Why do we need Ownership?

One of the purpose of the ownership rule is to solve some problems that we usually encounter in Type #1 language like C and C++: The Double Free Error

When a variable goes out of scope, Rust automatically calls the drop function and cleans up the heap memory for that variable. But if both data pointers pointing to the same location. This is a problem: when s2 and s1 go out of scope, they will both try to free the same memory. This is known as a double free error and is one of the memory safety bugs we mentioned previously. Freeing memory twice can lead to memory corruption, which can potentially lead to security vulnerabilities.

4. Borrowing

Sometimes, after calling a function and give the ownership of that variable to it, we may stll want to use that variable after the function return. (that variable should not be invalidated). The solution is that we can provide a reference to that variable, when we pass that reference, there is no ownership transfer, which means that the function just “borrow” the value of that variable (do not own it).

A reference is like a pointer in that it’s an address we can follow to access the data stored at that address; that data is owned by some other variable. Unlike a pointer, a reference is guaranteed to point to a valid value of a particular type for the life of that reference. (the memory should not be dropped.)

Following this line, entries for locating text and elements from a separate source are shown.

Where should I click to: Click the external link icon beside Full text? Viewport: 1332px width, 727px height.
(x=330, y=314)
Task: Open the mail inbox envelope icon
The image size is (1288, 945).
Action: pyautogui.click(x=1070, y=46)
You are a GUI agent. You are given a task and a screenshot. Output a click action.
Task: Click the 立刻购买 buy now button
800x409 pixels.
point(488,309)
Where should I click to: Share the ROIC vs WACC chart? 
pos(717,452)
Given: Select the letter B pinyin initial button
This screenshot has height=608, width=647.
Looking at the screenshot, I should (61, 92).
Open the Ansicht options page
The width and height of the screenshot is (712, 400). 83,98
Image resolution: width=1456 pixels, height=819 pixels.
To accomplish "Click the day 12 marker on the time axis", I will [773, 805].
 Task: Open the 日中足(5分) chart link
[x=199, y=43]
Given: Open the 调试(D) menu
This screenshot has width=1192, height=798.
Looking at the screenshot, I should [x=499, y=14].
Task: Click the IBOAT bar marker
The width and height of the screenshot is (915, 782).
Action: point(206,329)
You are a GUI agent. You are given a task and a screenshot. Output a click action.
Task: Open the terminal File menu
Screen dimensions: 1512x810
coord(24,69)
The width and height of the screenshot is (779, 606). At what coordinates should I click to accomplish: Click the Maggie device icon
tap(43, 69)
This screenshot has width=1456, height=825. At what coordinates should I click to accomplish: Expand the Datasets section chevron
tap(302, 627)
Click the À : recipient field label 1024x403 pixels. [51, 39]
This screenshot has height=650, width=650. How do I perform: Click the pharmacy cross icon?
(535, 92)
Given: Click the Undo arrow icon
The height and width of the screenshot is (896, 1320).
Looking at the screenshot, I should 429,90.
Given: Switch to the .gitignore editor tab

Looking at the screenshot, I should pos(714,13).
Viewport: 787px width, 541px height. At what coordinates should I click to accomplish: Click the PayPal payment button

Here is how you would define and use a calculate_length function that has a reference to an object as a parameter instead of taking ownership of the value:

fn main() {
    let s1 = String::from("hello");

    let len = calculate_length(&s1);

    println!("The length of '{}' is {}.", s1, len);
}

fn calculate_length(s: &String) -> usize {
    s.len()
} // Here, s goes out of scope. But because it does not have ownership of what
  // it refers to, it is not dropped.
borrowing

Mutable References

Just as variables are immutable by default, so are references. We’re not allowed to modify something we have a reference to. But you can also create a mutable reference by adding a mut keyword:

fn main() {
    let mut s = String::from("hello");

    change(&mut s);
}

fn change(some_string: &mut String) {
    some_string.push_str(", world");
}

Mutable references have one big restriction: if you have a mutable reference to a value, you can have no other references to that value. This code that attempts to create two mutable references to s will fail.

The benefit of having this restriction is that Rust can prevent data races at compile time. A data race is similar to a race condition and happens when these three behaviors occur:

  1. Two or more pointers access the same data at the same time.
  2. At least one of the pointers is being used to write to the data.
  3. There’s no mechanism being used to synchronize access to the data.

Data races cause undefined behavior and can be difficult to diagnose and fix when you’re trying to track them down at runtime; Rust prevents this problem by refusing to compile code with data races!

Another restriction of mutable reference is that We also cannot have a mutable reference while we have an immutable one to the same value.

The reason is also relatively simple: Users of an immutable reference don’t expect the value to suddenly change out from under them!

    let mut s = String::from("hello");

    let r1 = &s; // no problem
    let r2 = &s; // no problem
    println!("{} and {}", r1, r2);
    // variables r1 and r2 will not be used after this point

    let r3 = &mut s; // no problem
    println!("{}", r3);

The scopes of the immutable references r1 and r2 end after the println! where they are last used, which is before the mutable reference r3 is created. These scopes don’t overlap, so this code is allowed.